Assignment: Rewrite the items below, changing "particular element" to "specific element" and leaving everything else as it is.

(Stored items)
....

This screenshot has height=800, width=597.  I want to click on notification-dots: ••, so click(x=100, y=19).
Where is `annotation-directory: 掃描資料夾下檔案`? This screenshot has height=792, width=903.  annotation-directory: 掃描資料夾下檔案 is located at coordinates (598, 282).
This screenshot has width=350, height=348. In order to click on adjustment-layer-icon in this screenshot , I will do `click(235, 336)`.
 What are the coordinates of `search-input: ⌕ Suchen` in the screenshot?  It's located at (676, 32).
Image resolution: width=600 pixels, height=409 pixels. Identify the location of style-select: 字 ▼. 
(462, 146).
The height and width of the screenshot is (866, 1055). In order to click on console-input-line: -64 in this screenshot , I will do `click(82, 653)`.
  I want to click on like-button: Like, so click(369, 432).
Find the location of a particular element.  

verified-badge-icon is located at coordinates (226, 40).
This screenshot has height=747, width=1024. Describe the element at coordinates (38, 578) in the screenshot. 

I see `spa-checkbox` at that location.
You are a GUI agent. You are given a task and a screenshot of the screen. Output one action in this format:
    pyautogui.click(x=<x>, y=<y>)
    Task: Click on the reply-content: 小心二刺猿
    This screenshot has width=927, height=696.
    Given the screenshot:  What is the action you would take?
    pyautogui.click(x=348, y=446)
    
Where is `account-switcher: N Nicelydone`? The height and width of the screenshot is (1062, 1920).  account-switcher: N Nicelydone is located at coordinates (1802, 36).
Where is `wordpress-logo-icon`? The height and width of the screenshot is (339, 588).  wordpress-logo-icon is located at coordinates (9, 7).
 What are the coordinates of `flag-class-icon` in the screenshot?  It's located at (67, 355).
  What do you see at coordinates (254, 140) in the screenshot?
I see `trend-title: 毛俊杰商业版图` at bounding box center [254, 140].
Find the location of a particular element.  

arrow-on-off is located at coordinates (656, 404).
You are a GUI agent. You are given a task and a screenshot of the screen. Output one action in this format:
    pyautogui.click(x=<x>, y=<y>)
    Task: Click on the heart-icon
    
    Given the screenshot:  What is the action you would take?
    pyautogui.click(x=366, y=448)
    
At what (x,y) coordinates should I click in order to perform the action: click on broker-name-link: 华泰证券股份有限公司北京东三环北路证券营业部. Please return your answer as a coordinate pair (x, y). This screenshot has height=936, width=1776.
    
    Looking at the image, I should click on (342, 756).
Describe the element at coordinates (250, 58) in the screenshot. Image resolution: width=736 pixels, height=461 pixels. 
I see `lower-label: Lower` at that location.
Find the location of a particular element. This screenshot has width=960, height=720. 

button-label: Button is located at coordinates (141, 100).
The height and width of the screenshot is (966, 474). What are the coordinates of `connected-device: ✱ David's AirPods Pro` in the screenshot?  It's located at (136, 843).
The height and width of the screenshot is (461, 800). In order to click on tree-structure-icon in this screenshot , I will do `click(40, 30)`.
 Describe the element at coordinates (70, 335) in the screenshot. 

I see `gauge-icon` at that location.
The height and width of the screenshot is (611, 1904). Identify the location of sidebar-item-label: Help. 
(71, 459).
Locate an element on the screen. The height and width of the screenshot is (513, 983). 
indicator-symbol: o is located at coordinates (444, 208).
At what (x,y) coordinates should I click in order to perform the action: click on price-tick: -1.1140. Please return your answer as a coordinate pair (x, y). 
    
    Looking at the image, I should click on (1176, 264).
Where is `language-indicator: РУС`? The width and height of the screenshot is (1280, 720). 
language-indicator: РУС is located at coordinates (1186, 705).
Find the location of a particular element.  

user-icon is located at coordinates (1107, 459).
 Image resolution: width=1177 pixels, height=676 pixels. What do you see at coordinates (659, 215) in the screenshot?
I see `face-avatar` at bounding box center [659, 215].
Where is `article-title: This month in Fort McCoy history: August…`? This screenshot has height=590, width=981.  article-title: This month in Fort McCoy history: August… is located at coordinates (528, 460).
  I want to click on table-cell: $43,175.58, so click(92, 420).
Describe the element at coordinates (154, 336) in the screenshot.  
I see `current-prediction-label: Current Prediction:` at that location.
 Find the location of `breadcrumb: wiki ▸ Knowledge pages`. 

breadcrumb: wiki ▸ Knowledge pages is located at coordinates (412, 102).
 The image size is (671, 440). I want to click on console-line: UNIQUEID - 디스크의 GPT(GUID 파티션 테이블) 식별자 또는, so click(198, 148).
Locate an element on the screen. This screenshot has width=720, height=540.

....

Response to this exercise:
This screenshot has height=800, width=597.  I want to click on notification-dots: ••, so click(x=100, y=19).
Where is `annotation-directory: 掃描資料夾下檔案`? This screenshot has height=792, width=903.  annotation-directory: 掃描資料夾下檔案 is located at coordinates (598, 282).
This screenshot has width=350, height=348. In order to click on adjustment-layer-icon in this screenshot , I will do `click(235, 336)`.
 What are the coordinates of `search-input: ⌕ Suchen` in the screenshot?  It's located at (676, 32).
Image resolution: width=600 pixels, height=409 pixels. Identify the location of style-select: 字 ▼. 
(462, 146).
The height and width of the screenshot is (866, 1055). In order to click on console-input-line: -64 in this screenshot , I will do `click(82, 653)`.
  I want to click on like-button: Like, so click(369, 432).
Find the location of a specific element.  

verified-badge-icon is located at coordinates (226, 40).
This screenshot has height=747, width=1024. Describe the element at coordinates (38, 578) in the screenshot. 

I see `spa-checkbox` at that location.
You are a GUI agent. You are given a task and a screenshot of the screen. Output one action in this format:
    pyautogui.click(x=<x>, y=<y>)
    Task: Click on the reply-content: 小心二刺猿
    This screenshot has width=927, height=696.
    Given the screenshot:  What is the action you would take?
    pyautogui.click(x=348, y=446)
    
Where is `account-switcher: N Nicelydone`? The height and width of the screenshot is (1062, 1920).  account-switcher: N Nicelydone is located at coordinates (1802, 36).
Where is `wordpress-logo-icon`? The height and width of the screenshot is (339, 588).  wordpress-logo-icon is located at coordinates (9, 7).
 What are the coordinates of `flag-class-icon` in the screenshot?  It's located at (67, 355).
  What do you see at coordinates (254, 140) in the screenshot?
I see `trend-title: 毛俊杰商业版图` at bounding box center [254, 140].
Find the location of a specific element.  

arrow-on-off is located at coordinates (656, 404).
You are a GUI agent. You are given a task and a screenshot of the screen. Output one action in this format:
    pyautogui.click(x=<x>, y=<y>)
    Task: Click on the heart-icon
    
    Given the screenshot:  What is the action you would take?
    pyautogui.click(x=366, y=448)
    
At what (x,y) coordinates should I click in order to perform the action: click on broker-name-link: 华泰证券股份有限公司北京东三环北路证券营业部. Please return your answer as a coordinate pair (x, y). This screenshot has height=936, width=1776.
    
    Looking at the image, I should click on (342, 756).
Describe the element at coordinates (250, 58) in the screenshot. Image resolution: width=736 pixels, height=461 pixels. 
I see `lower-label: Lower` at that location.
Find the location of a specific element. This screenshot has width=960, height=720. 

button-label: Button is located at coordinates (141, 100).
The height and width of the screenshot is (966, 474). What are the coordinates of `connected-device: ✱ David's AirPods Pro` in the screenshot?  It's located at (136, 843).
The height and width of the screenshot is (461, 800). In order to click on tree-structure-icon in this screenshot , I will do `click(40, 30)`.
 Describe the element at coordinates (70, 335) in the screenshot. 

I see `gauge-icon` at that location.
The height and width of the screenshot is (611, 1904). Identify the location of sidebar-item-label: Help. 
(71, 459).
Locate an element on the screen. The height and width of the screenshot is (513, 983). 
indicator-symbol: o is located at coordinates (444, 208).
At what (x,y) coordinates should I click in order to perform the action: click on price-tick: -1.1140. Please return your answer as a coordinate pair (x, y). 
    
    Looking at the image, I should click on (1176, 264).
Where is `language-indicator: РУС`? The width and height of the screenshot is (1280, 720). 
language-indicator: РУС is located at coordinates (1186, 705).
Find the location of a specific element.  

user-icon is located at coordinates (1107, 459).
 Image resolution: width=1177 pixels, height=676 pixels. What do you see at coordinates (659, 215) in the screenshot?
I see `face-avatar` at bounding box center [659, 215].
Where is `article-title: This month in Fort McCoy history: August…`? This screenshot has height=590, width=981.  article-title: This month in Fort McCoy history: August… is located at coordinates (528, 460).
  I want to click on table-cell: $43,175.58, so click(92, 420).
Describe the element at coordinates (154, 336) in the screenshot.  
I see `current-prediction-label: Current Prediction:` at that location.
 Find the location of `breadcrumb: wiki ▸ Knowledge pages`. 

breadcrumb: wiki ▸ Knowledge pages is located at coordinates (412, 102).
 The image size is (671, 440). I want to click on console-line: UNIQUEID - 디스크의 GPT(GUID 파티션 테이블) 식별자 또는, so click(198, 148).
Locate an element on the screen. This screenshot has width=720, height=540.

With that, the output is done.